What you described is a standard diesel-electric engine, which is essentially a diesel engine with an electric transmission. The engine was not always constant RPM; in most models, you actually controlled your speed with the throttle to the gas engine; forward, reverse and neutral were controlled by electrical switches. That configuration was invented almost a hundred years ago because it was physically impossible to build a 55,000 horsepower mechanical transmission. Battery-based hybrid locomotives have come into vogue in the last 20 years for yard switching, and more recently as long-haul engines, and were an obvious extension of the diesel-electric concept.

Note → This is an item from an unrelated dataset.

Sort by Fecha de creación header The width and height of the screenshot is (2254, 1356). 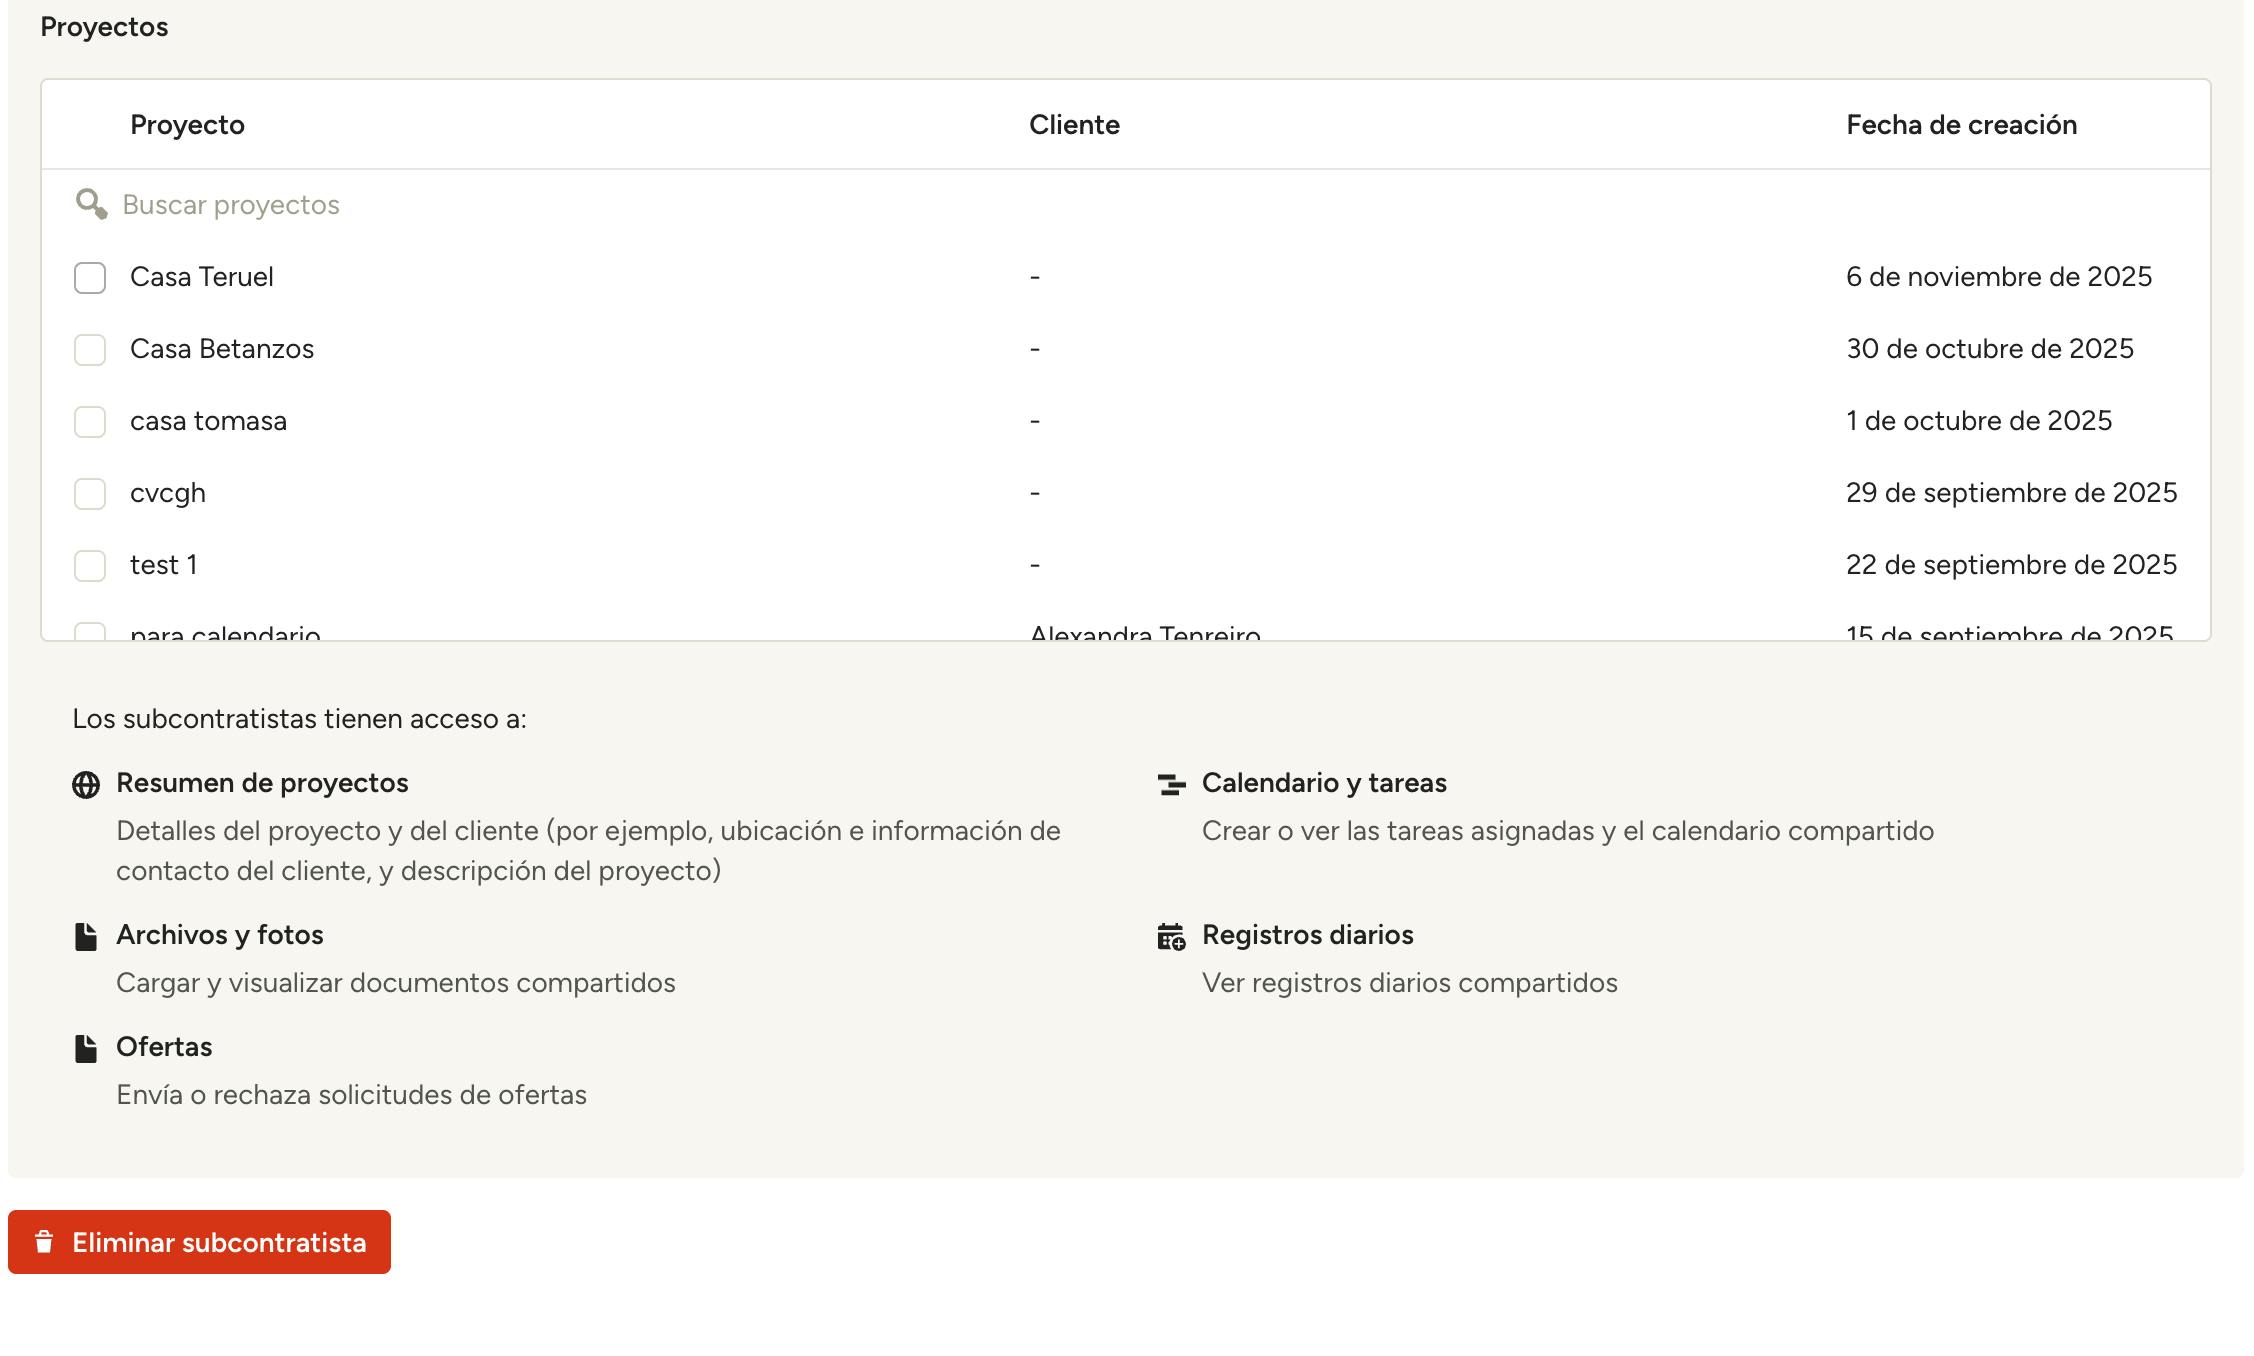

I used to wonder like the GP about the absence of all-electric-drive hybrids. The reason why hybrid cars like the Prius and the Volt use an electric-mechanical combination transmission is because it is more efficient for the gas engine to power the wheels directly when you're going 70mph, since it's close to peak efficiency there anyways. Then you don't need a larger, more expensive electric motor, and avoid losses in the electric transmission whenever possible. On the scale of a locomotive, this is physically impossible, but in an automobile it is the desired configuration.
France has approximately 31,939 km, or 19,845 miles, of track. The USA has approximately 233,000 miles of track, or over twenty times the track that France has. But the USA is only about 17.7 times the volume of France.
The problem isn't that we haven't put effort into the rail system, the problem is that the continental US is so much larger than France. France is 543,965 sq kilometers; the USA is 9,629,091 square kilometers, or about 17.7 times the volume. By both rail-km and rail-volume, we actually have more track than France.
It just isn't enough -- nine million square kilometers is a huge area to serve, and it is area that developed at a rate that was different than the rate rail expanded. In addition, France's population density is hugely higher than the USA; you have 60 million people, about 110 per sq-km, while we have 300 million, about 31 per sq km (and actually, because we have very high density coasts, that number is way too high for the US interior and way too low for the coasts.)
France and the USA present two entirely different rail problems, and the same strategies can't be used to solve both. It's not practical to set up a rail grid that serves the USA in an equally distributed way -- it wouldn't save money, or fuel - it would lose money and waste fuel.
We would benefit a great deal by moving to dual-track on many routes (the US hiline is one good example... many trains sit and wait for hours in sidings because there is only one track in many locations) and of course, with all that area, hi-speed rail would be lovely - but again, with 17x the area to serve, the amount of funding we're talking about is simply staggering.
I've fallen off your lawn, and I can't get up.
Not in Europe, anyway. Here its typically 750RPM when idling, 1500RPM when applying power. No other speeds are really useable because all the gas flow is in resonant pipes.
In reality, most trucks here are similar too - but there is a slight power band and by having 12 to 24 gears, you can stay in a fairly narrow power band.
Incidentlally, the received wisdom is that you improve MPG 10% for each additional gear you have because of being able to stay in a narrower power band (assuming the power band is narrowed to suit the range of gears as well).
(May not apply to petrol engines) (in my country a "gas" engine burns natural gas, and not petrol).